We were taken to a low-security cell. So low security that they didn’t bother to lock the door. We were the only inmates. A droll wall placard informed us that our captors didn’t care who we were, didn’t care who we knew, didn’t care, period. But they would be certain to show up in court and shame us before the commonwealth.

The handcuffs came off as the officers busied themselves documenting our misdeeds. We hummed Johnny Cash tunes and debated whether teardrop tattoos would be appropriate. We weren’t read our rights, and we weren’t offered a phone call, which was not a problem because Schusterbauer had his “cell” phone. Get it? Hell, he could have had a Glock. We weren’t searched.

After an hour, we were inexplicably handcuffed again. Perhaps they’d caught wind of our diabolical plot to tunnel out. My wrists bled and my bad shoulder ached. I overheard Cole seeking guidance in proper handcuffing technique.

That explained so much. A rookie.

Hill showed up and we scraped together $150 bail — $50 for me for a misdemeanor charge of disorderly conduct, $100 for Schusterbauer for “interfering.”

Two hours after our arrest, we were free. On our way out, I asked the sergeant if our escorts were new to the force. “One of ’em is,” she said, rolling her eyes.

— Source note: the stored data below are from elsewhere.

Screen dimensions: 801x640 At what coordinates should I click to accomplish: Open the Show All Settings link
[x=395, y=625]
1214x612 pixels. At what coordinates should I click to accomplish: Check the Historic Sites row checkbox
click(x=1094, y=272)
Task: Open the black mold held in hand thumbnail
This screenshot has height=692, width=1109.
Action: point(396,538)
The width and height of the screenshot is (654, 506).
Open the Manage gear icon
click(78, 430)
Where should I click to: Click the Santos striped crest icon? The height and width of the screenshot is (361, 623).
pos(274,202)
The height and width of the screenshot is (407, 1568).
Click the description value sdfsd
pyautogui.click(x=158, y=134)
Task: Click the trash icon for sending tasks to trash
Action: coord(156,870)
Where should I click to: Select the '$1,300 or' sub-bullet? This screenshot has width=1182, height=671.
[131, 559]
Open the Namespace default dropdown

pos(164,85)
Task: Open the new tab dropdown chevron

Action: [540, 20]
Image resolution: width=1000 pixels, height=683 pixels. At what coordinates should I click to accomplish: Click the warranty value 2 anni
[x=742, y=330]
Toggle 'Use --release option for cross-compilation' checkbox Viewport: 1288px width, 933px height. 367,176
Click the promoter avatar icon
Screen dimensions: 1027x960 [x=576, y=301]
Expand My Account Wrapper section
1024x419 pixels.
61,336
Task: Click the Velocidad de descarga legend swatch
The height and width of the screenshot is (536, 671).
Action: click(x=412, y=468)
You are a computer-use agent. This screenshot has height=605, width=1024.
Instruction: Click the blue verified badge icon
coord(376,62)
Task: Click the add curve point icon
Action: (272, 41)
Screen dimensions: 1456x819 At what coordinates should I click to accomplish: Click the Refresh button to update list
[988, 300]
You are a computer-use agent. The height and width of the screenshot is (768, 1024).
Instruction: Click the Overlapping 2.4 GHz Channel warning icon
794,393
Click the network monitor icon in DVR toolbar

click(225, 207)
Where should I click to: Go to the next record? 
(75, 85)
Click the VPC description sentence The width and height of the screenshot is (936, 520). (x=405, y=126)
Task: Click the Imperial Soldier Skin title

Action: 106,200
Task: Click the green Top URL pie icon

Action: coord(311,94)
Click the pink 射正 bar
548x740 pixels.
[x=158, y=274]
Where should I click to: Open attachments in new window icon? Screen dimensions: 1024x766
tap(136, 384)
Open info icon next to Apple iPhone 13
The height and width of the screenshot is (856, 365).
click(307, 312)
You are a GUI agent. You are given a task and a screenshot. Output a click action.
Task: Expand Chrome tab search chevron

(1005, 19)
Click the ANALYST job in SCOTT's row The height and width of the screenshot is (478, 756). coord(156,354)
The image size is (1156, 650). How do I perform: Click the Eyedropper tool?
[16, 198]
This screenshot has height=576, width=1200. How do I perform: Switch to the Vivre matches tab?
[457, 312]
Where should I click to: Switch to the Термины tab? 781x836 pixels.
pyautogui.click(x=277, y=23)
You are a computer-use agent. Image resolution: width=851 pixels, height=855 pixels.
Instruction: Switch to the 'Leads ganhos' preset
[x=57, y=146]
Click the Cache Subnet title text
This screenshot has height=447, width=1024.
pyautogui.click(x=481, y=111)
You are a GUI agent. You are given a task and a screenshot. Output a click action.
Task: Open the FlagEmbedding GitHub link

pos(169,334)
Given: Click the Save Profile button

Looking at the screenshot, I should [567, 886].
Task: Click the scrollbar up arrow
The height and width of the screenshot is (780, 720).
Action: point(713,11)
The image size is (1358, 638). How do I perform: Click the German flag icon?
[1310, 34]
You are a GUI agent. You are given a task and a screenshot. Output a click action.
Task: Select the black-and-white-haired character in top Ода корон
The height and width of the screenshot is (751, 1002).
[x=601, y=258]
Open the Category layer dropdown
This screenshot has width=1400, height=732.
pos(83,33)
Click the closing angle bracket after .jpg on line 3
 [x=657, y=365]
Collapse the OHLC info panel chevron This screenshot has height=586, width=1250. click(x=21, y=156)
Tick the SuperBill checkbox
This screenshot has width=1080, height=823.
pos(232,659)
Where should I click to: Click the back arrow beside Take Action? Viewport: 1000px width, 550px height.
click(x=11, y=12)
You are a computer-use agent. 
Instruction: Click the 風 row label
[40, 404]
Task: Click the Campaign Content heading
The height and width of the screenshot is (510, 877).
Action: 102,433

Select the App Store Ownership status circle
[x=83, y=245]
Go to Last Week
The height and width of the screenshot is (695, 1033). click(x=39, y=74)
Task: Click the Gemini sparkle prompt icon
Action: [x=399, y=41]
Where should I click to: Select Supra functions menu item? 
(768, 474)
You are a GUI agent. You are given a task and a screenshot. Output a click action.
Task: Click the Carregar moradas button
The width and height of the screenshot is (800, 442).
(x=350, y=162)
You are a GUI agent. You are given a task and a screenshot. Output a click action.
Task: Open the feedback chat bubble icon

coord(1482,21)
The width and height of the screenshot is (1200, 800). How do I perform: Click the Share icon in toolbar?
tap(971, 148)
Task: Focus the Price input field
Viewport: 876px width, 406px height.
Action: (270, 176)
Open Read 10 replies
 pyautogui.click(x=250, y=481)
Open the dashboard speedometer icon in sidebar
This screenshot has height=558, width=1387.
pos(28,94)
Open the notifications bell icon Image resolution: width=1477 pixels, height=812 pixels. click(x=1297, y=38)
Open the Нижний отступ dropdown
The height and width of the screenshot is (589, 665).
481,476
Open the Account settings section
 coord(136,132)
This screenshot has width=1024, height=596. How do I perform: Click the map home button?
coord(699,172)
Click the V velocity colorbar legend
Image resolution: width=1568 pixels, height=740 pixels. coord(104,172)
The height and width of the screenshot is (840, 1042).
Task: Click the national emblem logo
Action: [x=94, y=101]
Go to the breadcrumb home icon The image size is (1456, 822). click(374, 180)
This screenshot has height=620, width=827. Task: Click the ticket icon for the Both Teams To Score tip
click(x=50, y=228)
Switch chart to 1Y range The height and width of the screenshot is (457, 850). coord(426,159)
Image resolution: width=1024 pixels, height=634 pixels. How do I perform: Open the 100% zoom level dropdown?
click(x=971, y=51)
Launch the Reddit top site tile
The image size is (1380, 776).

The prosecutor offered us pleas under advisement, meaning our records would be expunged if we completed short probationary periods. We demanded a trial. I wanted to hear Cole tell of the police academy course that taught him that swell choke hold.

Last week, our day in court finally arrived, even if prosecutor and cops didn’t. The judge knew they weren’t coming. She was waiting for us when we walked in.

“This matter is dismissed,” she said with a knowing smile.